YOUR INSTRUCTIONS = Copy out every line of the records below word for word, leaving out the pictures.

* * *

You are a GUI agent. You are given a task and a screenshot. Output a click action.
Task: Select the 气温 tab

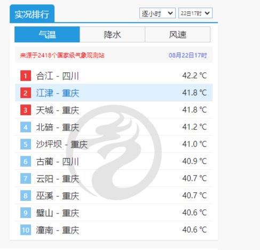point(47,34)
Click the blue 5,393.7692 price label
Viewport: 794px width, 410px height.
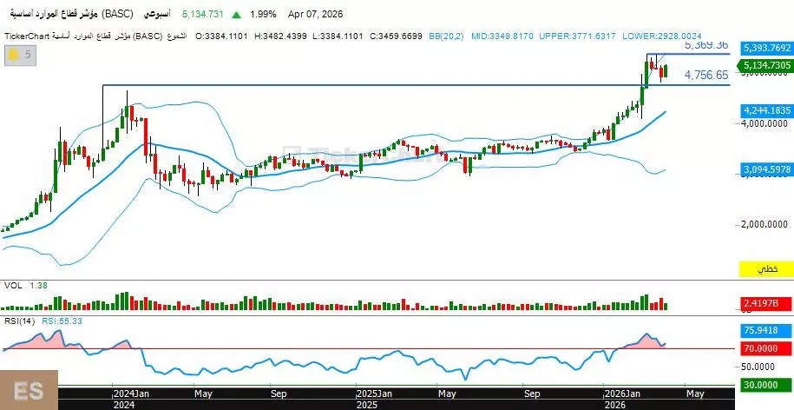click(x=766, y=49)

* * *

RESPONSE =
You are a GUI agent. You are given a task and a screenshot. Output a click action.
Task: Select the 气温 tab

point(47,34)
Click the blue 5,393.7692 price label
Viewport: 794px width, 410px height.
click(x=766, y=49)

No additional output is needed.